I once took a computer programming class. Or, tried to take a computer programming class might be more accurate. After a few lessons I could not figure out what language we were even speaking so I dropped the class, opting to take something in mathematics or philosophy instead.
I think a lot of people find HTML to be daunting. It seems unrelatable and foreign. What do all the numbers and symbols mean? Why does it matter what format you save a file in? Where can you even learn these things?
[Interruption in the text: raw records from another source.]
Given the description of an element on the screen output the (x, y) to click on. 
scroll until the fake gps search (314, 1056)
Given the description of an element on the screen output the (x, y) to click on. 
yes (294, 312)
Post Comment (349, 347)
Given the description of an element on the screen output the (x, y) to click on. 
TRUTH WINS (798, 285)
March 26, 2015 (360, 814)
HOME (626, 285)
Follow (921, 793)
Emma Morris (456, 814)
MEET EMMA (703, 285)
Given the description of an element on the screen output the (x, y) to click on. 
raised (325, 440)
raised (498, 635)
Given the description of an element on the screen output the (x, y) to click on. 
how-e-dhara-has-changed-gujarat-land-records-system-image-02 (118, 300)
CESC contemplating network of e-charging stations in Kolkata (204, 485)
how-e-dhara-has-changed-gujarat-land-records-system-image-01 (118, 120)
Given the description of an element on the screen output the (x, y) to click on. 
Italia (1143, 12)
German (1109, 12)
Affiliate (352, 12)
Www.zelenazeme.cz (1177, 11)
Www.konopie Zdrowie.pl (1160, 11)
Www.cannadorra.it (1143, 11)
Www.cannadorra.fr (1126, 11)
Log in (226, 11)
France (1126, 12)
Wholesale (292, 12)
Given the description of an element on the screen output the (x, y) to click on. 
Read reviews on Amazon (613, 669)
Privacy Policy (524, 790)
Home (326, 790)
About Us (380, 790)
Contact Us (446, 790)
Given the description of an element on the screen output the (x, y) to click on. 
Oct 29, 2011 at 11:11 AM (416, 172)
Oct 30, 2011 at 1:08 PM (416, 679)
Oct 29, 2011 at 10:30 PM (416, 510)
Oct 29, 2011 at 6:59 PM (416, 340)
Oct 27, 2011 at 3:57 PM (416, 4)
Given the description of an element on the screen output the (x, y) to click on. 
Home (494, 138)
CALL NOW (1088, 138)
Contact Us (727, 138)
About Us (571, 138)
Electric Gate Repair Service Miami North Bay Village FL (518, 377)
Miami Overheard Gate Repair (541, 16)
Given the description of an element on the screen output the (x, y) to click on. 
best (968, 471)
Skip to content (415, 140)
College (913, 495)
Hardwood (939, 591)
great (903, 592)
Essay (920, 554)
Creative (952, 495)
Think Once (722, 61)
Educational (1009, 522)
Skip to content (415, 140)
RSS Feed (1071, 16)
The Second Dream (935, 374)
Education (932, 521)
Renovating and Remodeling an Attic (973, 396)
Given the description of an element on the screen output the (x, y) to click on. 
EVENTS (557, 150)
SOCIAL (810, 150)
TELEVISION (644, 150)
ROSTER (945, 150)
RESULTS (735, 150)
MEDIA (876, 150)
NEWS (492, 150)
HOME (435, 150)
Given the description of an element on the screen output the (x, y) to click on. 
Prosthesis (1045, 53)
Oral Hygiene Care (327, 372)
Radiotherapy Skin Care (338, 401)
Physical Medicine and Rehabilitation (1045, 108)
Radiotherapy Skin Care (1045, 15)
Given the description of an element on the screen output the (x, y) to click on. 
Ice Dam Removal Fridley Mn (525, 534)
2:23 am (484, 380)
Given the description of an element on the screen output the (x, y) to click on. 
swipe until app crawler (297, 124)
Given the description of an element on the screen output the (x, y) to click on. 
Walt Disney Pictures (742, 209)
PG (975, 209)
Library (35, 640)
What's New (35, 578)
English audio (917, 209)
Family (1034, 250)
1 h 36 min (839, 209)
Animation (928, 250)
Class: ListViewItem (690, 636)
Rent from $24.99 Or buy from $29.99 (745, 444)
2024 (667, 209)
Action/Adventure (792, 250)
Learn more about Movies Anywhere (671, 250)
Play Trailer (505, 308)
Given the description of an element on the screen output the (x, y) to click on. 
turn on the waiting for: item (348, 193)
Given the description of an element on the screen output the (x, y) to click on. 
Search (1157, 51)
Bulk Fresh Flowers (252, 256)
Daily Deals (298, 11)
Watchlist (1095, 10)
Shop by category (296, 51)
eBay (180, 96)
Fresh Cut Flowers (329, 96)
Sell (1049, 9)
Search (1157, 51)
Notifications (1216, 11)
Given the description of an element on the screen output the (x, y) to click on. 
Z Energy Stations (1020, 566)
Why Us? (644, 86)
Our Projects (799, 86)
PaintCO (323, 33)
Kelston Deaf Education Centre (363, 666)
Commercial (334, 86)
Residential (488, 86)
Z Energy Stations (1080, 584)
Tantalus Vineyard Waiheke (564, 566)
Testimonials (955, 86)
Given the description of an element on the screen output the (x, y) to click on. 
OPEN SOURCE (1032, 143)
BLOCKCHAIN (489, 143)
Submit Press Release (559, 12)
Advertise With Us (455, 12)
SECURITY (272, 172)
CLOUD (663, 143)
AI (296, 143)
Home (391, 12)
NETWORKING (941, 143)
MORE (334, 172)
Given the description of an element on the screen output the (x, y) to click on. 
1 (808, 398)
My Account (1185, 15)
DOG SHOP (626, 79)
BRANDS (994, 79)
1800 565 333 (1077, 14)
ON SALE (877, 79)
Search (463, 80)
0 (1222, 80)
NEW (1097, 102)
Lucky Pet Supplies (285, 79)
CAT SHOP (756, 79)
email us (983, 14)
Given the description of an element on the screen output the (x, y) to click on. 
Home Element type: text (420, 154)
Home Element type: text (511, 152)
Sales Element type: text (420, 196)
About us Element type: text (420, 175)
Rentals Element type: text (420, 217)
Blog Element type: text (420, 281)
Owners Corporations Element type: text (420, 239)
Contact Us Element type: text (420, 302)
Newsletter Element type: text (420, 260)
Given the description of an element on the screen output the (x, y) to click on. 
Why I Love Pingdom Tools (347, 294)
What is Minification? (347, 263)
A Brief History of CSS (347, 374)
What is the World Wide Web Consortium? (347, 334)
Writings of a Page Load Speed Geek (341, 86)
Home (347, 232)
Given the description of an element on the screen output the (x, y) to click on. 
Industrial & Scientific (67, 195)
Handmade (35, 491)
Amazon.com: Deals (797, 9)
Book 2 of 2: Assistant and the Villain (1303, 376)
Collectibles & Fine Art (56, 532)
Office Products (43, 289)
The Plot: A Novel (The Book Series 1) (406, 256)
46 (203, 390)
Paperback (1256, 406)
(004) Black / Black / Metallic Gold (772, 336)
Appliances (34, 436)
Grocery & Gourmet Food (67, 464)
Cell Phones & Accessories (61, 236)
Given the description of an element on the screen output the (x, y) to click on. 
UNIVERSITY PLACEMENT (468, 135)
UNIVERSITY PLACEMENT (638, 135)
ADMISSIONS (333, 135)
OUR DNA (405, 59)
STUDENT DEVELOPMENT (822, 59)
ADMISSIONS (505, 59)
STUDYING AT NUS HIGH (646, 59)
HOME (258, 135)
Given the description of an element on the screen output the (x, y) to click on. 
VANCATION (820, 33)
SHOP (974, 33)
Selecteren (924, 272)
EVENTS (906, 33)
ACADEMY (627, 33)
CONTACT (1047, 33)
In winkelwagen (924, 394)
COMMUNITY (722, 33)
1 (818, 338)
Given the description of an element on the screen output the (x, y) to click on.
But learning HTML is actually a lot like learning anything else. I used to be horrible at baking because I was never able to measure ingredients correctly, and would absentmindedly wander away from the oven only to return to a burnt pan of whatever I was trying to turn into cookies. It was a new language I had to learn. Take, for example, this recipe for one of my specialties, Apple Cinnamon Crumb Muffins. The steps given might seem foreign to someone who hasn’t taken the time to learn baking yet, too. “1/4 teaspoon ground all-spice?” Like the men’s fragrance? What’s the difference between wheat and all-purpose flour?
Learning a new skill takes time and patience, and sometimes a lot of research. I’m currently trying to learn to crochet (because I’m not busy enough already) and am struggling with the simplest stitches, not to mention learning a whole new vocabulary. But I can relate it to sewing and I want to be able to make my own hat, so I stick with it. I want to start composting because it’s good for the environment, so I found a children’s guide to doing it (the simpler the better for me) and have a friend committed to helping me, even providing me with worms.
People just need to remember that learning HTML is like learning any other skill. You start out with the basics and then move on to researching more in-depth information on how to do it. It’s a useful skill to have, as the internet becomes more prominent in our lives and information technology careers become more in demand.